Si l’on devait se dire qu’il ne fau­drait qu’une seule chose dans la vie sur laquelle on puisse fon­der sa propre exis­tence, un seul objet, ou plu­sieurs objets d’une seule nature, ce serait pour moi le livre. C’est par ici que passent la tota­li­té de mes émo­tions, c’est le sup­port de mes dési­rs. J’ai pour pro­jet de mener la suite de mes recherches uni­ver­si­taires au tra­vers des récits de voyage. Pour tout dire, la notion d’his­toire de vie comme pra­tique sociale, dans laquelle on tente d’une manière assez tyran­nique de m’en­fer­mer au tra­vers des inter­ven­tions qui sont menées par la res­pon­sable du cur­sus, ne me convient pas. J’ai du mal à conce­voir qu’on puisse tout encap­su­ler dans cette notion comme un point de départ qui vire à la névrose. Bour­dieu dénon­çait l’illu­sion bio­gra­phique, à laquelle, fina­le­ment il s’est livrée dans La misère du monde. Je reste per­sua­dé, tou­jours dans la résis­tance, qu’il existe une autre manière.

Lun­di 14.04

Je viens de ter­mi­ner Le jour où l’his­toire a recom­men­cé d’Alexandre Adler, une très pro­fonde ana­lyse géo­po­li­tique sur les chan­ge­ments liés au Prin­temps Arabe. A peine écrit, son livre était-il déjà obso­lète au vu des mul­tiples retour­ne­ments de situa­tion en Égypte, mais la vision d’en­semble sur la pous­sée des volon­tés démo­cra­tiques et des alliances à moyen terme reste d’actualité.

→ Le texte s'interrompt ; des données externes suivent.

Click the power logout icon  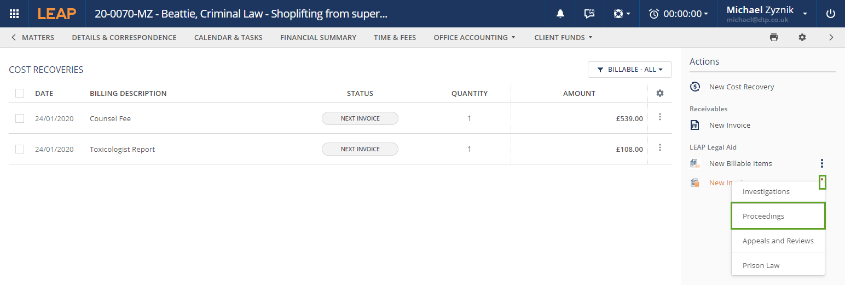tap(830, 14)
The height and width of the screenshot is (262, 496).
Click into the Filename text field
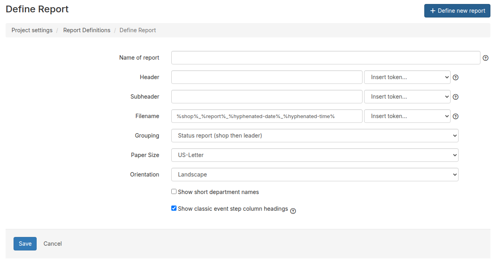coord(267,116)
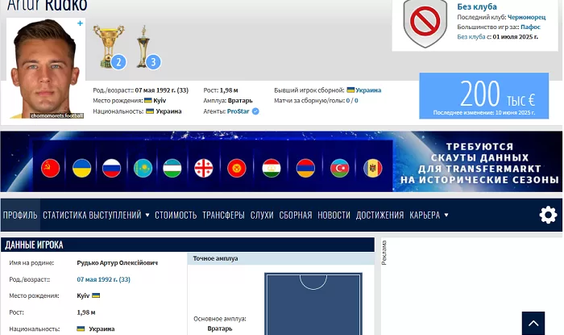The image size is (564, 335).
Task: Open the Черноморец last club link
Action: [526, 17]
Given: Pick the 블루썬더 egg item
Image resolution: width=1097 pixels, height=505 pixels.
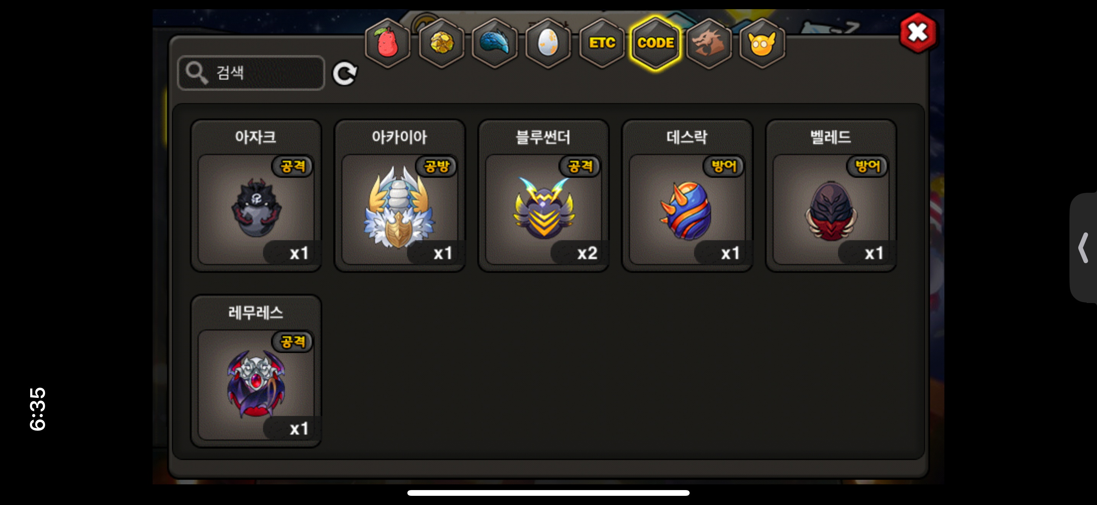Looking at the screenshot, I should click(543, 195).
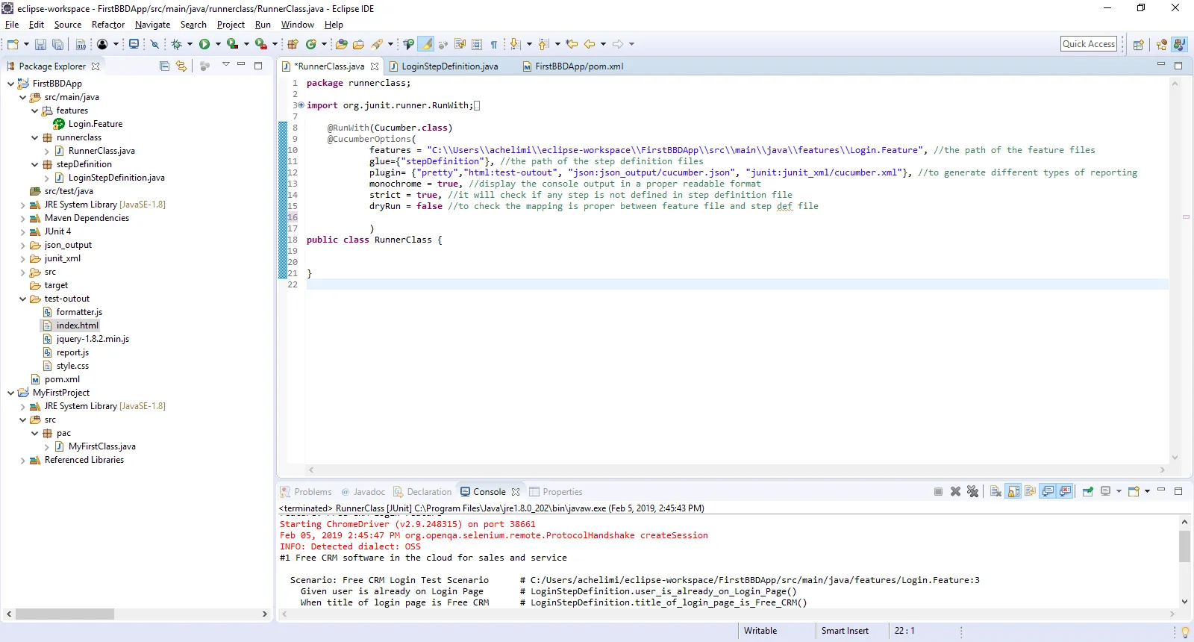Click the Clear Console icon
1194x642 pixels.
[x=995, y=491]
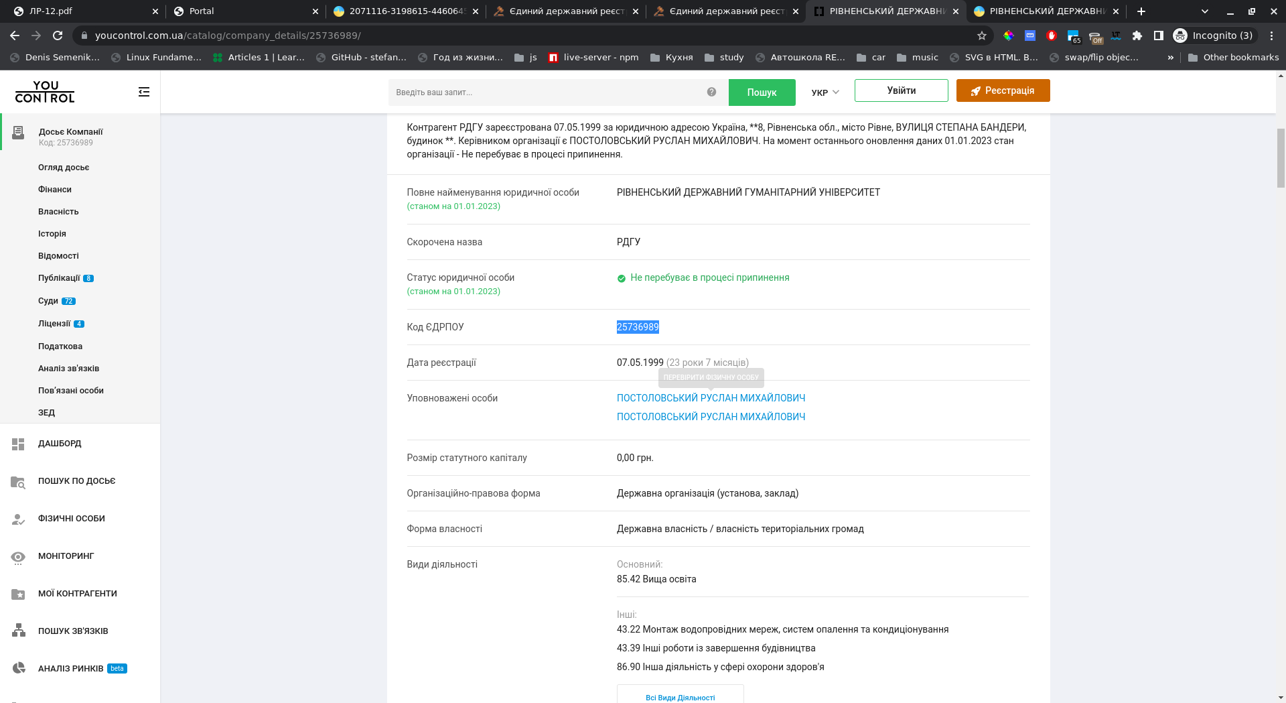Open Суди section in sidebar

pos(48,301)
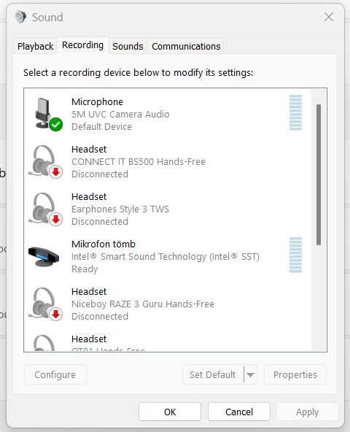Click the Properties button
The width and height of the screenshot is (350, 432).
tap(295, 374)
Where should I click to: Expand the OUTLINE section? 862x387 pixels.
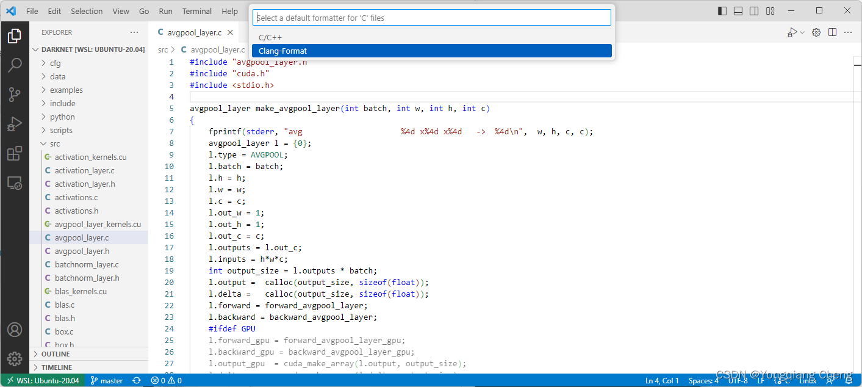point(56,353)
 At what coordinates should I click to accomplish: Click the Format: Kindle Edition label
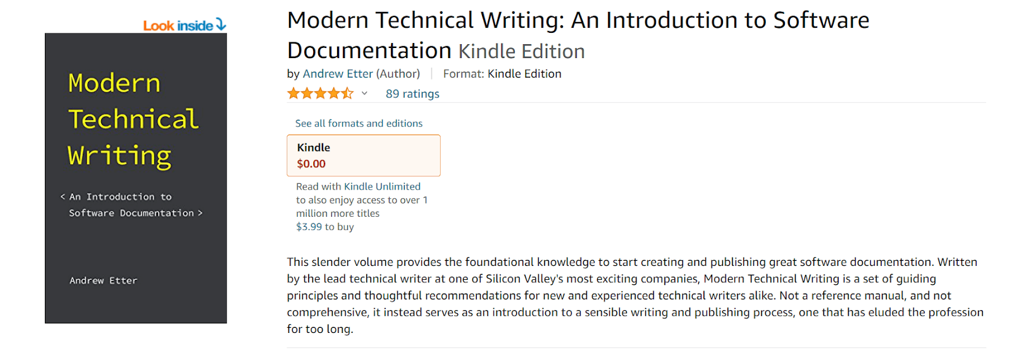click(502, 74)
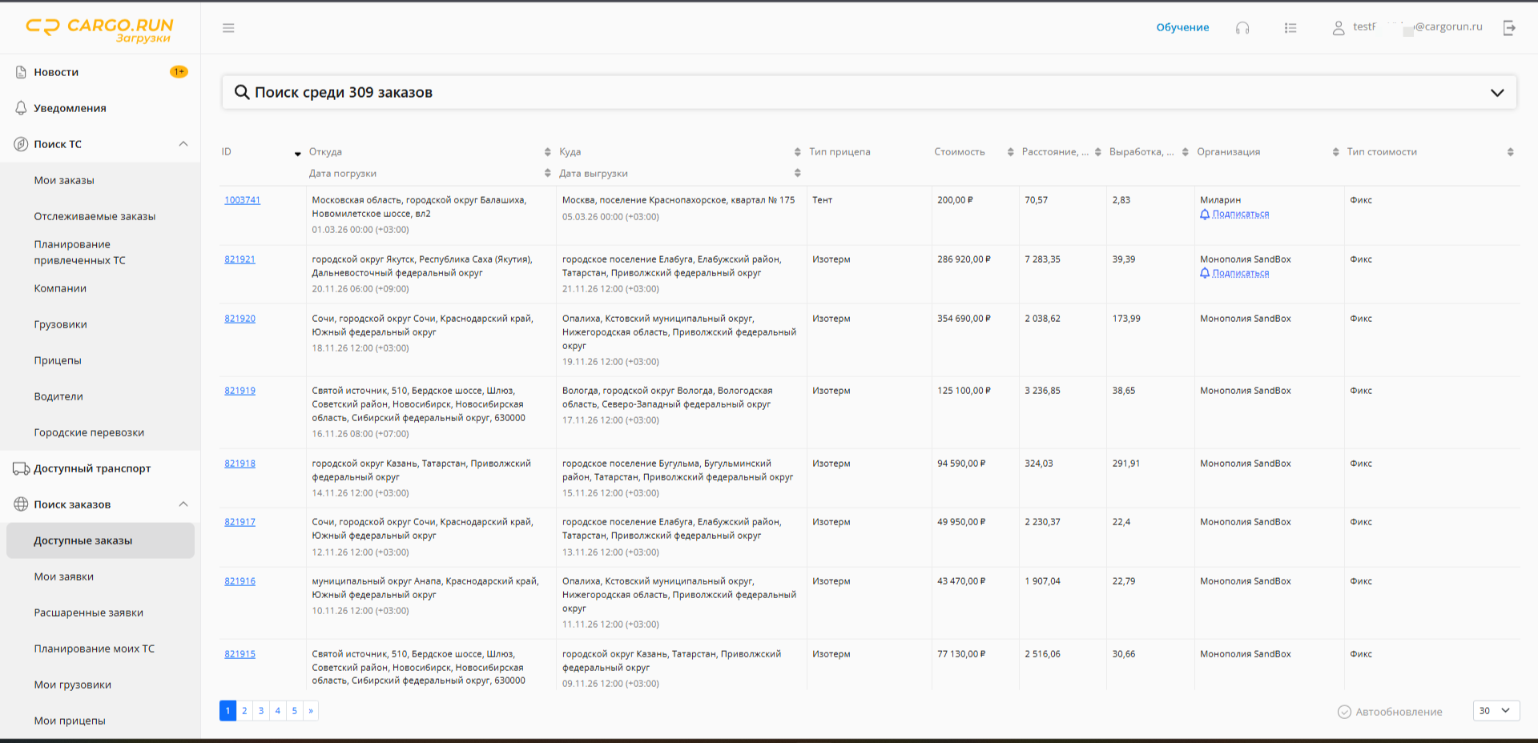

Com­men­cé ce matin Nager sur la fron­tière d’Anto­nin Poto­cki. Dès les pre­mières pages, le livre me touche lorsque l’au­teur y parle de son grand-père tan­dis qu’il végète fié­vreux dans une chambre d’hô­tel cli­ma­ti­sée du pays d’A­ra­kan. La ques­tion est tou­jours la même lors­qu’il est ques­tion de ces voya­geurs… « qu’est-ce qu’il est par­ti foutre là-bas ? »

Lun­di 21.04

Réveil sous un ciel plom­bé mâti­né de traces claires qui signi­fient que le soleil tente de reve­nir, mais comme tou­jours en ces terres, rien n’est vrai­ment cer­tain tant que les nuages n’ont pas été chas­sés à coups de fourche. J’ai récu­pé­ré des heures de som­meil que je pen­sais défi­ni­ti­ve­ment per­dues dans les limbes, à grands coups d’o­reiller sur la tête, à grand ren­fort de couette chaude dans l’at­mo­sphère humide. L’eau ruis­selle encore sur les feuilles des bou­leaux et du lau­rier, s’in­si­nuant dans les moindre inter­stices. Des petits pas­se­reaux font la fête comme si de rien n’é­tait en sau­tant sur les branches torves du for­sy­thia, déjà dépouillé de ses fleurs d’or.

Jeu­di 01.05

Le temps a pas­sé à une vitesse folle, je n’ai rien vu venir ; les jours ont pas­sé sous un ciel de char­bon et je me suis lais­sé com­plè­te­ment aller. Tout misé au même endroit, un café à la main, en atten­dant que ça passe et fina­le­ment, rien, ou plu­tôt tout, tout en même temps et trop de choses épar­pillées jus­te­ment, trop de tout en même temps et au final, rien. Je vais pou­voir res­pi­rer un peu, me recon­cen­trer sur moi-même et me sau­ver en fin de compte.
A côté du cla­vier, j’ai repris le papier. Il y a eu comme une absence dans mon exis­tence. Une absence com­blée par une colère sourde.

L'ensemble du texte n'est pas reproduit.